The demographics data is currently represented graphically as a deviation from the internet average. This is going to get a bit complicated, but here's how it works:
As an example, let's say that the visitors to the average website are 40% male and 60% female. Now imagine that we're interested in the demographics for a specific site, called theirsite.com. If the visitors to theirsite.com are 10% male and 90% female, then we get this:
Male visitors to theirsite.com comprise 10% / 40% = 25% of our expectation.
Female visitors to theirsite.com comprise 90% / 60% = 150% of our expectation.

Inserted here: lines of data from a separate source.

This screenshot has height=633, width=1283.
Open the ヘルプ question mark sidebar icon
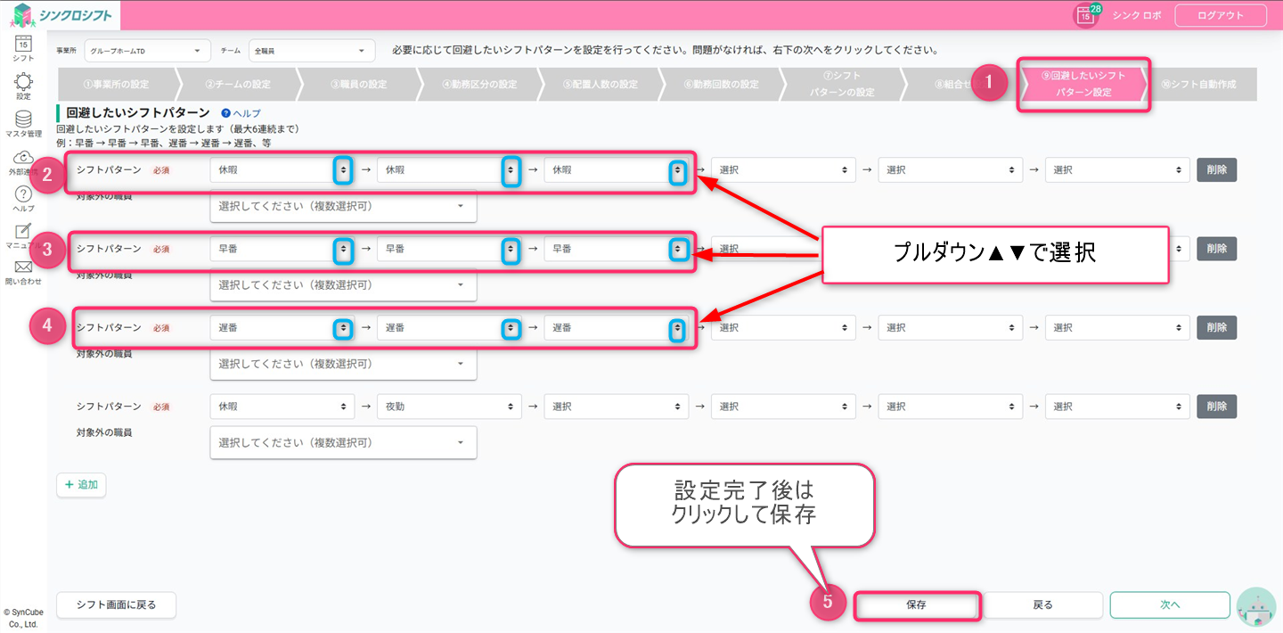pos(23,197)
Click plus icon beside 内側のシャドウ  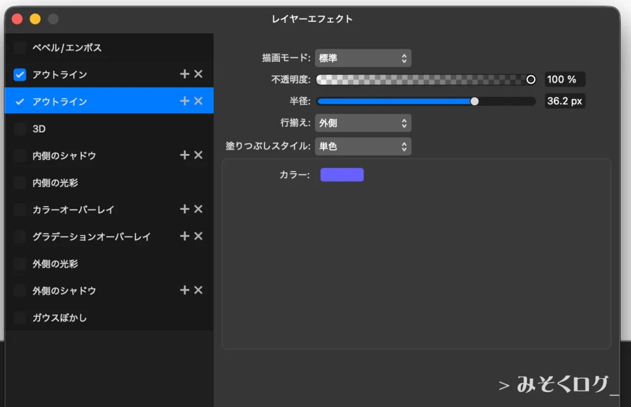(x=184, y=155)
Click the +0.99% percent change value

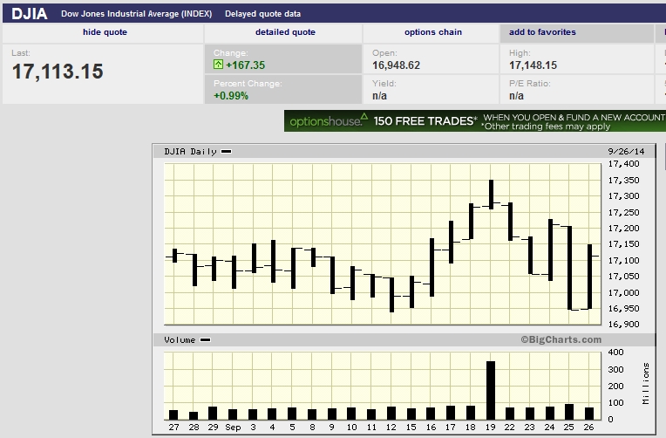231,96
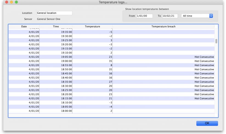Open the All time period dropdown

point(197,16)
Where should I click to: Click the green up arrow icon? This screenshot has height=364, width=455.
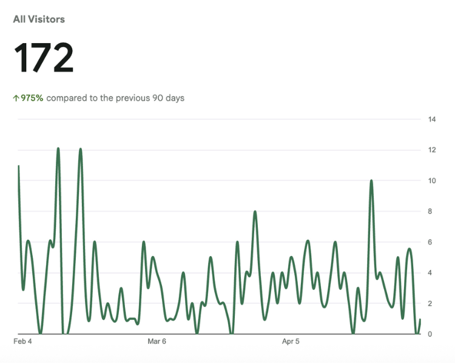click(x=16, y=98)
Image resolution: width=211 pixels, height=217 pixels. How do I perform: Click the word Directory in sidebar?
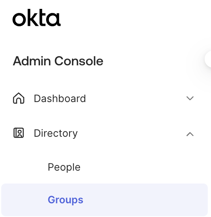coord(56,133)
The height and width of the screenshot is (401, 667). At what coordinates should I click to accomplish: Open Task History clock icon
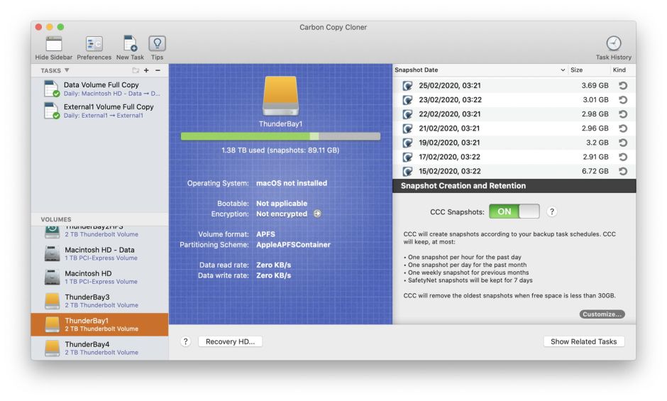613,44
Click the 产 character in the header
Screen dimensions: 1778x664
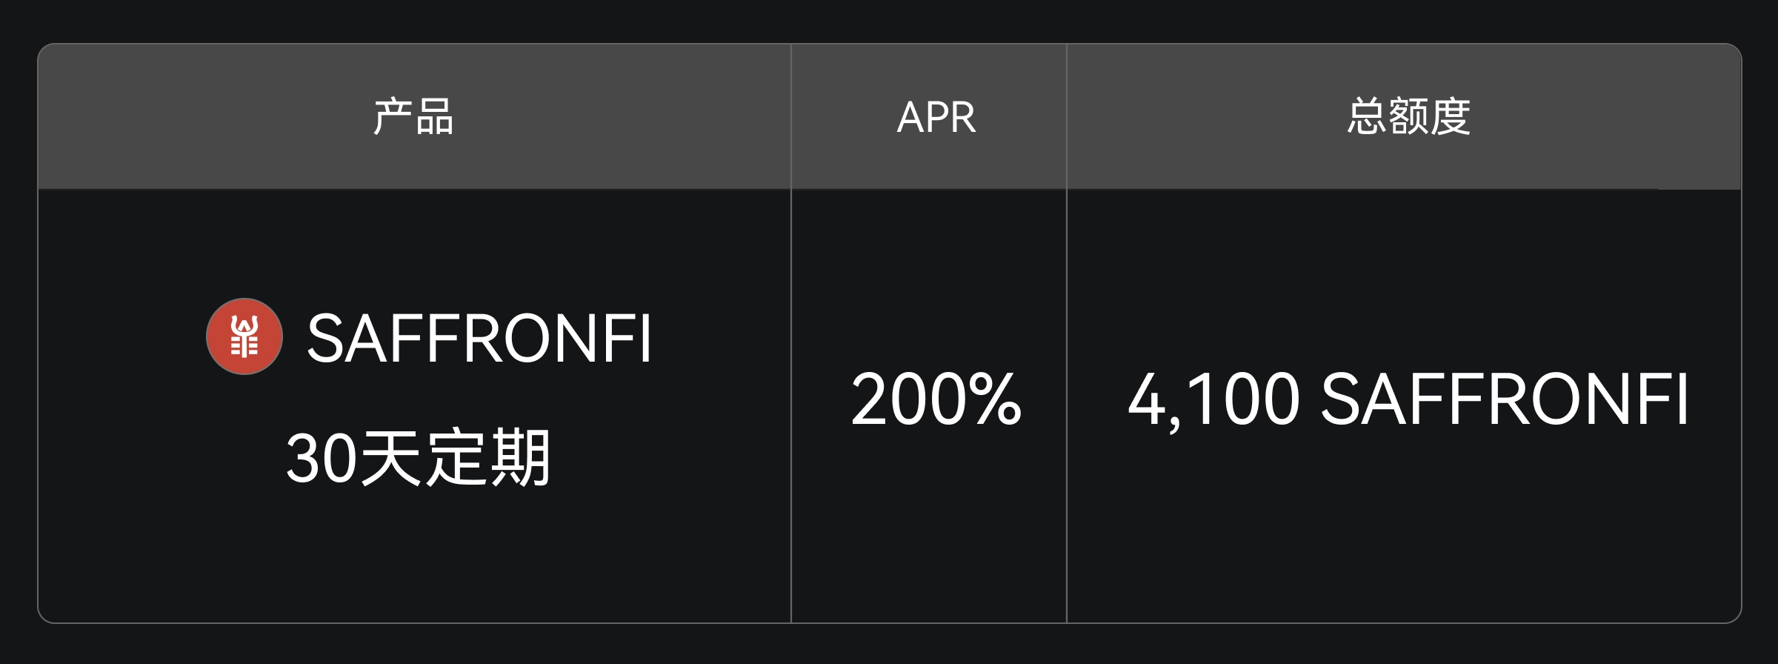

So, if we set our expected value to be 100 (this represents the internet average), then an underrepresented demographic (male) could receive a score between 0 and 100. Zero would mean this demographic attribute is not present, and 100 means the demographic attribute is present at exactly the expected amount.
In the theirsite.com example, the expected male demographic would be 40%. Since only 10% of theirsite.com's visitors are male, we would give this site a score of -25.
If a demographic is overrepresented, the score will range from 100 to infinity. Since we can't represent infinity very well graphically, we will "normalize" this range and enforce a maximum value of 200.
Now, the graph itself is showing a site's deviation from the internet average. In effect, it is a ratio of ratios. There is no guarantee that the sum of those ratios should be 100%.
So if you try to break the sum down into actual numbers and a score, this is what you get for theirsite.com:
Male: 10% / 40% = .25 --> a score of -25
Female: 90% / 60% = 1.5 --> a score of +50
The -25 and +50 scores do not sum to 0.